*THE PROBLEM*: Scan the listing for the word "green", and copy out each line where it is found.

-- DATA IN THIS EXERCISE follows --

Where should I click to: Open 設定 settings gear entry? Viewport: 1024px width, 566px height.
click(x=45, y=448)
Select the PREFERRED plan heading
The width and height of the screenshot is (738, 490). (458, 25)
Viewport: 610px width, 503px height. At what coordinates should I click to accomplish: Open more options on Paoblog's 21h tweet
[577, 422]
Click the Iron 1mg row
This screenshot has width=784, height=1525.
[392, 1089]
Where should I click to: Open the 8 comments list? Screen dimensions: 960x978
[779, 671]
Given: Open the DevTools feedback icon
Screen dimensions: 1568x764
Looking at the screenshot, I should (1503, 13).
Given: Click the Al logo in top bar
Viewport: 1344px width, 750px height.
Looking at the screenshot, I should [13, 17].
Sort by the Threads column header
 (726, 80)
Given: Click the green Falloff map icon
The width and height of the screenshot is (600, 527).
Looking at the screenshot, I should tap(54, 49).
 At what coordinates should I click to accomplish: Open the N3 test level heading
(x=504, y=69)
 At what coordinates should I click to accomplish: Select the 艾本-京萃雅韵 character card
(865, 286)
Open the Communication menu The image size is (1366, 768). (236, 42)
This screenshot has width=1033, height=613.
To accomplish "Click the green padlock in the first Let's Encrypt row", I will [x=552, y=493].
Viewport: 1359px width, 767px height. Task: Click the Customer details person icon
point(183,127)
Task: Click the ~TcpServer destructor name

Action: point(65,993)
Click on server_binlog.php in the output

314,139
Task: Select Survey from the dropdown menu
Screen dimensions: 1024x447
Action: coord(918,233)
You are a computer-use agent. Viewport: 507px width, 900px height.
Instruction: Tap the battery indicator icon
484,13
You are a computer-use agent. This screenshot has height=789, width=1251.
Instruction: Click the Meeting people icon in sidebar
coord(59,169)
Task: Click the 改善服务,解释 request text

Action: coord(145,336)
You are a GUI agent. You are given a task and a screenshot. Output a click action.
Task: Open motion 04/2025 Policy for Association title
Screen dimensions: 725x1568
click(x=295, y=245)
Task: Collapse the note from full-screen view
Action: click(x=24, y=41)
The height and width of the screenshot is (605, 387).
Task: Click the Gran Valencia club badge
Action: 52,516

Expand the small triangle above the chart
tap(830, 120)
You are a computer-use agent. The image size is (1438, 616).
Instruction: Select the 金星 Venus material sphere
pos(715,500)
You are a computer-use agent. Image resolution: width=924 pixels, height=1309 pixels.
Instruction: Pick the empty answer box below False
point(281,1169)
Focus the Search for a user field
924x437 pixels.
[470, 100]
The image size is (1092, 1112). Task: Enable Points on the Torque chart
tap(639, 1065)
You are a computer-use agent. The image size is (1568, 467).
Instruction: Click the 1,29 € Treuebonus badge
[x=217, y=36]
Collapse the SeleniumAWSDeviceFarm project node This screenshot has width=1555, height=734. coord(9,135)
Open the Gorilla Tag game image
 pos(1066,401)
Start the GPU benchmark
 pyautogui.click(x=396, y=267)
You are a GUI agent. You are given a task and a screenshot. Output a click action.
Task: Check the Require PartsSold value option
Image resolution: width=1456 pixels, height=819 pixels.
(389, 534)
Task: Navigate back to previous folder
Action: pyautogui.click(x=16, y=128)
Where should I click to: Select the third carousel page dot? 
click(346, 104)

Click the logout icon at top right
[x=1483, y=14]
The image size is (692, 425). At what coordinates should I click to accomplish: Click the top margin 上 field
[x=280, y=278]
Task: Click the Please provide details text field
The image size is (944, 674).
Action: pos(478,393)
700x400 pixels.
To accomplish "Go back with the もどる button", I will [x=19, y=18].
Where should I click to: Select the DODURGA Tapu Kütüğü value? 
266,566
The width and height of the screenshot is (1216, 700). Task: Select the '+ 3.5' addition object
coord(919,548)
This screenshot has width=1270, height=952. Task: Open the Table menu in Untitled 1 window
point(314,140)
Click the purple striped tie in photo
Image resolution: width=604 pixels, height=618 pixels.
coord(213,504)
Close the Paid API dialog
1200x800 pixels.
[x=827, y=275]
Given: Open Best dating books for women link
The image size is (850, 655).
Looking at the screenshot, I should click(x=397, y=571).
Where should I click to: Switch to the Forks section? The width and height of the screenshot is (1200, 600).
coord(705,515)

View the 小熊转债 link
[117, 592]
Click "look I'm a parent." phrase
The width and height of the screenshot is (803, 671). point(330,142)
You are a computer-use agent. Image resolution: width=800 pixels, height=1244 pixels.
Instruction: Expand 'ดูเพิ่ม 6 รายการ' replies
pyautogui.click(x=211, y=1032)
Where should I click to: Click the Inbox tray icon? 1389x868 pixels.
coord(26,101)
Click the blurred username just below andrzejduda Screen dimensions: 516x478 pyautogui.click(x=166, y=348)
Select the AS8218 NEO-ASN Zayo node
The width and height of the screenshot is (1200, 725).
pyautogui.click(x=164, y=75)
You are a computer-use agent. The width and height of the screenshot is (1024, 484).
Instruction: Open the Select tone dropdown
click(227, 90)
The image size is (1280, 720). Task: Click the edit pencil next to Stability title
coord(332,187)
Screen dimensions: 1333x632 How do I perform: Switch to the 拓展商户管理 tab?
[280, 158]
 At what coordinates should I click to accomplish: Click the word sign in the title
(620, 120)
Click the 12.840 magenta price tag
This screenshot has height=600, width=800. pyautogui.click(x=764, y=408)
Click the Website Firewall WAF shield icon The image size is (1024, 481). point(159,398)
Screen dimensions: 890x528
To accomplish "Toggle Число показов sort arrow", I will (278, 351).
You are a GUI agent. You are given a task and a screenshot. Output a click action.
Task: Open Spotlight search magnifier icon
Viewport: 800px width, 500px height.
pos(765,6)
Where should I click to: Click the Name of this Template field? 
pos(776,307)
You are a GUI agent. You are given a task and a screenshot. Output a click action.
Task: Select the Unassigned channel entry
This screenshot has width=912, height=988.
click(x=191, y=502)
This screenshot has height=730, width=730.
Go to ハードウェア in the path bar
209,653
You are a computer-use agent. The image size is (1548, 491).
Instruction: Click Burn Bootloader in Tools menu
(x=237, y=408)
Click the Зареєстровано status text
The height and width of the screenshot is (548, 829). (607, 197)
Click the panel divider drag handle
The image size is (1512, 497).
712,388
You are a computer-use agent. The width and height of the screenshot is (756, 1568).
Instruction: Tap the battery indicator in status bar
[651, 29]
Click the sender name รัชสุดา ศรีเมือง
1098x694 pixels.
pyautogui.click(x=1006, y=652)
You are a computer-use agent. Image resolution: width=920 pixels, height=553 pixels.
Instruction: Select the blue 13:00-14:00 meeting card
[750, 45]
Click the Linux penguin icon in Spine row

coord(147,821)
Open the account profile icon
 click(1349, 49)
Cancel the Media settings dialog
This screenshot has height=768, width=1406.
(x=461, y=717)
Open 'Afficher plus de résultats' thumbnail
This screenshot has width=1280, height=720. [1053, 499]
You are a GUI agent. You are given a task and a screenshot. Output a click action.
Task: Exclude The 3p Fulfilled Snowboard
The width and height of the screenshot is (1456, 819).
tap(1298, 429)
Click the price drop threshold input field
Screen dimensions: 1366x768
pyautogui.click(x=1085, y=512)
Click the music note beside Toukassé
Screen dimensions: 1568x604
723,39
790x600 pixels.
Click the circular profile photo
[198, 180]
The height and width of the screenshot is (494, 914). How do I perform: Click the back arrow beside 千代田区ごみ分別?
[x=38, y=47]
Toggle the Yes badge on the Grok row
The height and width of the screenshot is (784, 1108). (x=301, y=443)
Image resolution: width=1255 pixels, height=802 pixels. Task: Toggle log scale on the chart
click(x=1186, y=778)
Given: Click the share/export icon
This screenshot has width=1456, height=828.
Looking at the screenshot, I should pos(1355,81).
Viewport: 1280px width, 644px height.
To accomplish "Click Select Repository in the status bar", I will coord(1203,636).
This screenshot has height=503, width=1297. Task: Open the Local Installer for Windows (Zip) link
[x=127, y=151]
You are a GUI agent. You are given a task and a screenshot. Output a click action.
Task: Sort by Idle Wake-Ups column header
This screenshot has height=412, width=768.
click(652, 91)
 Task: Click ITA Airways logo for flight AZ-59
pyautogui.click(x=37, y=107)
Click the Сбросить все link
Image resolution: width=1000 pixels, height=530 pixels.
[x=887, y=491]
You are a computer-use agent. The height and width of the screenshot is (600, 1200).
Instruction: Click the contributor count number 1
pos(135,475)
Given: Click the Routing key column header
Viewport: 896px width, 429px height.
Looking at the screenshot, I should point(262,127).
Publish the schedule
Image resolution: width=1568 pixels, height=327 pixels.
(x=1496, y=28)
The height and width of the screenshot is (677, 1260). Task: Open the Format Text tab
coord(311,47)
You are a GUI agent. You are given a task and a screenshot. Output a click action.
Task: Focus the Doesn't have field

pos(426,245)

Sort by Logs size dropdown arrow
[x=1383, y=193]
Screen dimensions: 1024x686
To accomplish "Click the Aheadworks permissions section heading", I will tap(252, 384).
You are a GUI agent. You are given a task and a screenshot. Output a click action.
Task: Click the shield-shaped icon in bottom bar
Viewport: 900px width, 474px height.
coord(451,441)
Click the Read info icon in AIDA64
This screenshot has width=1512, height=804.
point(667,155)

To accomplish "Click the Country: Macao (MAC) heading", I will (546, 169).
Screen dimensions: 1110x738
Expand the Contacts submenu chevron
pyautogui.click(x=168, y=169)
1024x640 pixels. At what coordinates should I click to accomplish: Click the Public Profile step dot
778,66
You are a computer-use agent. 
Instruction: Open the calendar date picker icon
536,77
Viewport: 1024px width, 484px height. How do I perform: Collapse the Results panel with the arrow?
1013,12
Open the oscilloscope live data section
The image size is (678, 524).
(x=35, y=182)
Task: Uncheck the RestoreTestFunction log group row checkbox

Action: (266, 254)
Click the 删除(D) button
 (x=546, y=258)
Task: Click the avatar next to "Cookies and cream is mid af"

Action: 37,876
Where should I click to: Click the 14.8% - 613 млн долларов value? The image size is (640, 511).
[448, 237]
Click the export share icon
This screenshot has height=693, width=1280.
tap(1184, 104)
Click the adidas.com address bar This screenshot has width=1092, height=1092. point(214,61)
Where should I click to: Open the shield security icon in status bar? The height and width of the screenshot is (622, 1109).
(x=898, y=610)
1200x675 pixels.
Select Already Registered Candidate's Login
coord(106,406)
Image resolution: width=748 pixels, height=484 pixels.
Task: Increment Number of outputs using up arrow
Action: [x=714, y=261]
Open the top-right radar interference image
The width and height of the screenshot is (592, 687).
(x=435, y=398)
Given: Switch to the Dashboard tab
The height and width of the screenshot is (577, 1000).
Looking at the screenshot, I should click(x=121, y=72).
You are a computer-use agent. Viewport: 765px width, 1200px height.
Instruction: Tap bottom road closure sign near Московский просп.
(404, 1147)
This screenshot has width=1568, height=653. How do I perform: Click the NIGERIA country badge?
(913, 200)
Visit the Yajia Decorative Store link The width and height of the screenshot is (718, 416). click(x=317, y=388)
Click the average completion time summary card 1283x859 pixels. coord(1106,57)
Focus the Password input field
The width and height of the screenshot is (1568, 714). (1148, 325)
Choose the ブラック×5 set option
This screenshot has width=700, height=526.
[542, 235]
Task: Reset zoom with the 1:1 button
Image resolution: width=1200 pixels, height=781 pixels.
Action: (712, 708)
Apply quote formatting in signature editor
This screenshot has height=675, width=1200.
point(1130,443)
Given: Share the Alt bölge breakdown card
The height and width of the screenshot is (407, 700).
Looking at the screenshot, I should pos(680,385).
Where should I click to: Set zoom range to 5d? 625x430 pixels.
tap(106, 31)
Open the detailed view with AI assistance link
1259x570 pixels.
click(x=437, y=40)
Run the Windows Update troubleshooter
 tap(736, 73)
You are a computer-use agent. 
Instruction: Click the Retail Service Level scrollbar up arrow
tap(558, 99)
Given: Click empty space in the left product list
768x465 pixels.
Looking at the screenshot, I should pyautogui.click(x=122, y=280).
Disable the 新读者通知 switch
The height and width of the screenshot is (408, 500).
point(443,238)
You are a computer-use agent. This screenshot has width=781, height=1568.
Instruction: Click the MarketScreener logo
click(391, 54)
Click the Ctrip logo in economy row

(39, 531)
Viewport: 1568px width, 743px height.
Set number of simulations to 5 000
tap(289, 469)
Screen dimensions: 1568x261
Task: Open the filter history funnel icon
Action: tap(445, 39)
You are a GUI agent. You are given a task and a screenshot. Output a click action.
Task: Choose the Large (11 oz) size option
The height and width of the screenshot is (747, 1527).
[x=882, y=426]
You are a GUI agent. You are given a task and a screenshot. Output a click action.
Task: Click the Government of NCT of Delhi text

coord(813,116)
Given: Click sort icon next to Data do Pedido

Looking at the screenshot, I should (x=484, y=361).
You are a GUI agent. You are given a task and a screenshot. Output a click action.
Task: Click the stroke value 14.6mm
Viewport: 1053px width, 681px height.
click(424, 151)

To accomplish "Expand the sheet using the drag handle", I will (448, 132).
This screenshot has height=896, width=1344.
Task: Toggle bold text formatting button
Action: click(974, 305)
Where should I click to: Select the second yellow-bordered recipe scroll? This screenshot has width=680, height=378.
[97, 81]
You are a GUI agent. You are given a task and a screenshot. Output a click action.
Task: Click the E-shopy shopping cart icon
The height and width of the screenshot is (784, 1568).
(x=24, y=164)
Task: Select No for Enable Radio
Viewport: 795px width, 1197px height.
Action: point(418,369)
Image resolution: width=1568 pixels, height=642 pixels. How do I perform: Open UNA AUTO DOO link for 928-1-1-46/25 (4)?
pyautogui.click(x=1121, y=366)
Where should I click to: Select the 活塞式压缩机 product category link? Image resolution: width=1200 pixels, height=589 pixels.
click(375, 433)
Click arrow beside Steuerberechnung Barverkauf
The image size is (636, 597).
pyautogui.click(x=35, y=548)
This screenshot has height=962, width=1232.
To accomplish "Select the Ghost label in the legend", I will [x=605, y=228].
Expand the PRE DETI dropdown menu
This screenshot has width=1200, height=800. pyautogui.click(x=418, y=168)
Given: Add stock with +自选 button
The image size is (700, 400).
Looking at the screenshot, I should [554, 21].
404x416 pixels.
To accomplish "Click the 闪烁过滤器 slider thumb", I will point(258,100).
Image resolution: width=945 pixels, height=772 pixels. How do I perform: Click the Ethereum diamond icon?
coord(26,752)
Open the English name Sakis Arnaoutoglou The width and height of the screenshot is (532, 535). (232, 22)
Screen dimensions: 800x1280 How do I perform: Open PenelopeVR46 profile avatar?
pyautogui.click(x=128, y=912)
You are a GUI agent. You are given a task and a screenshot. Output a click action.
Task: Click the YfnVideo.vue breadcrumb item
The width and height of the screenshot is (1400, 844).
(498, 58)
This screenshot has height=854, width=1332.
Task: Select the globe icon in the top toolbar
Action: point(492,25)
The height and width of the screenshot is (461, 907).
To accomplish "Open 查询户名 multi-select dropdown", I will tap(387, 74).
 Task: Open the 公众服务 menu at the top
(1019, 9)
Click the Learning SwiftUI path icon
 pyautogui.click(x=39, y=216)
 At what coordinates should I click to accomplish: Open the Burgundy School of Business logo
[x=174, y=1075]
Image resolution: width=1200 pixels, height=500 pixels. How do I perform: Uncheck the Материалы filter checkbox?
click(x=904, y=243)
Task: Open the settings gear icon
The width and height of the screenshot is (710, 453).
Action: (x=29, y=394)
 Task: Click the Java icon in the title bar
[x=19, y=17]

-- DATA IN THIS EXERCISE concluded --

*REPLY*:
Given: Click the green Falloff map icon
To accomplish "Click the green padlock in the first Let's Encrypt row", I will [x=552, y=493].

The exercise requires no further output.